Since writing the above, the author remembers that on one occasion he bred from an Irish dog and a black-and-tan bitch, with the result that the puppies were liver-coloured. Yet when two black-and-tans were bred together thirty-five years ago, there were usually a couple of red puppies in the litter showing neither liver, black, or black tinge, or even dark-red colours. This does not support the theory of a black-and-tan origin of the whole colour.

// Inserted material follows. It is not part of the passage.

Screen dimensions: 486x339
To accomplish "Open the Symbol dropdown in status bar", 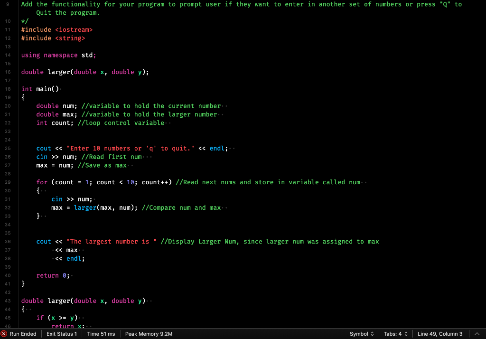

The collie-like sense of the Irish setter has been referred to, and a case of the kind may be of interest. In 1873 the author was shooting along the shores of a loch in Inverness-shire, hunting a brace of setters, one of which was a red Irish puppy. A grouse was killed that fell out into the lake, there about a mile wide and several miles long. The dogs dropped to shot, and there lay while the party waited to make sure that the wind would not bring in the grouse, for we had no retriever or any setter that had ever retrieved. It became evident at the end of a few minutes that the grouse was slowly drifting away, and the order was given to continue the beat, leaving the bird to its fate. But the young red setter was no sooner on its legs than it darted straight to the lake, jumped in, swam to the grouse, brought it to land and there dropped it, shook itself, and started to hunt for more live birds.

That was the first and also the last bird it ever retrieved, although it was constantly encouraged to make further attempts. Of course this looks like reason, but that is questionable. At any rate, it was startlingly smart, and about as unexpected a canine performance as could be conceived.

Another of the breed was so smart in finding wounded game that he ended as a retriever in Yorkshire grouse driving, and was said to be better than several retrievers, although he never lifted a bird, but merely put a foot on the grouse and waited to be relieved, when he would go quickly and straight to the next wounded bird, and so on until all were found.

It is probable that even wild grouse do not often fly from a dog unless they associate him with the presence of man. When using a parti-coloured team of black-white-and-tan setters with some lemon-and-white dogs, the author has noticed that wild grouse soon got to expect the man when they saw the dogs, and he has found that by using a red dog then, the birds behave differently, probably mistaking the Irish setter for a Scotch fox. At any rate, when they ought to have been very wild according to locality and season, grouse have been noticed to treat a red dog with a certain amount of resentment and walk away from him, flicking their tails as they move, plainly expecting the rush, and unwilling to fly before it came. What they obviously did not expect was that there was a man with a gun.